The selection and configuration of sensors can strongly influence the closed-loop dynamics of a system. Therefore a methodology for finding the best sensor placement is a valuable tool. This paper deals with this problem by formulating an optimization problem and applies the new method on an SI engine.
The best sensor configuration is one that minimizes the overall system costs, yet still meets the system constraints. Before solving the optimization problem, the system is modeled, different sensor configurations are defined, the appropriate controller and the feedback term are developed, and the locations and size of the various errors present in the model are determined. Then, the objective function and the system constraints are defined and the optimization problem is solved considering the worst-case combination of modeling errors, which is computed using genetic algorithms. The objective function is defined as the sum of the sensor costs and of a penalty term. This term describes additional costs that depend on the control quality achieved, which is a function of the worst-case modeling error combination.

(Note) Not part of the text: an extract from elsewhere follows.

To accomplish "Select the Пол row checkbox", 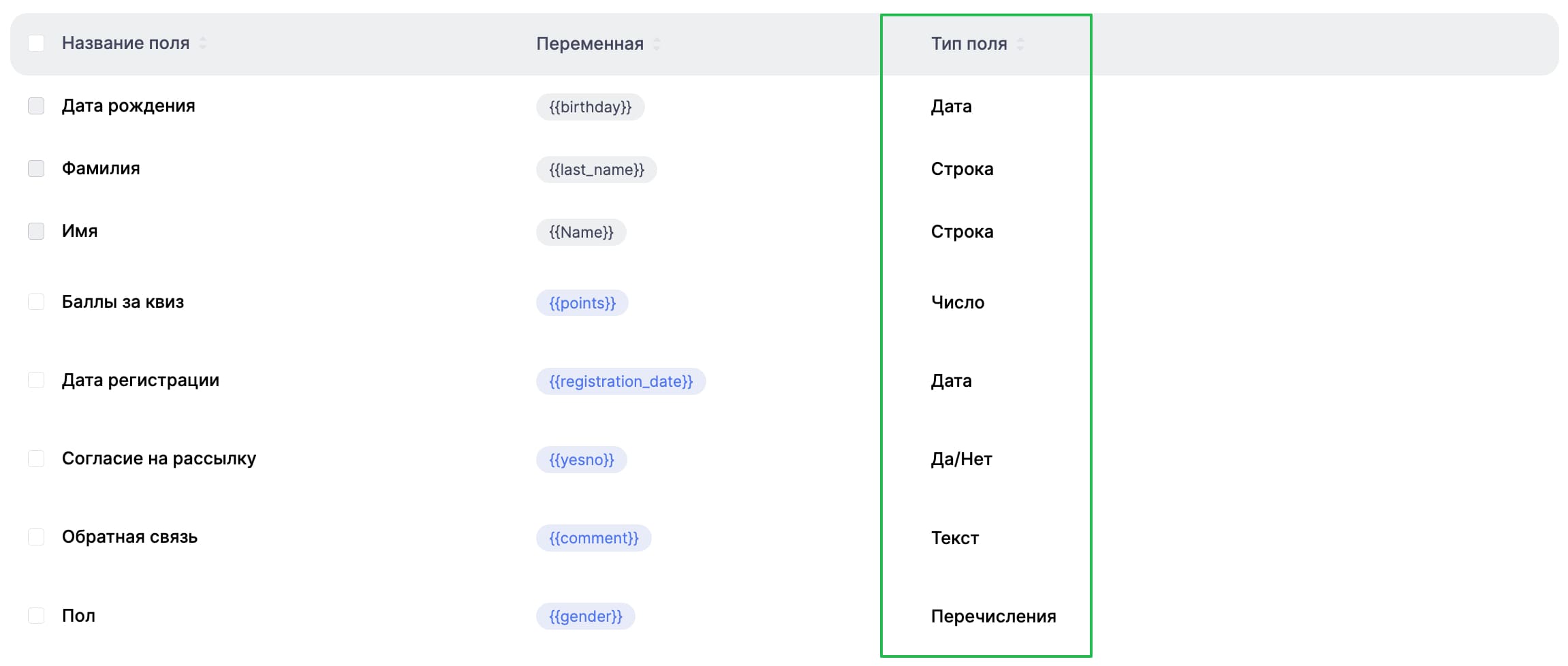I will [x=36, y=616].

The new method is then applied to the case of the AF ratio control in an SI engine. In this application various sensor configurations are possible. The feedforward term is important for a fast compensation of changes in the engine's operating point, but due to the complexity of the plant various modeling errors are present that can strongly influence its effect. The objective function includes the costs of the sensors and of the catalytic converter. The latter represents the penalty term that depends on the performance of the control structure and therefore on the worst-case modeling error combination. The larger the transients are, the larger the catalytic converter has to be for fulfilling the emissions legislation and the higher the resulting costs are. The proposed method is then validated with test bench measurements.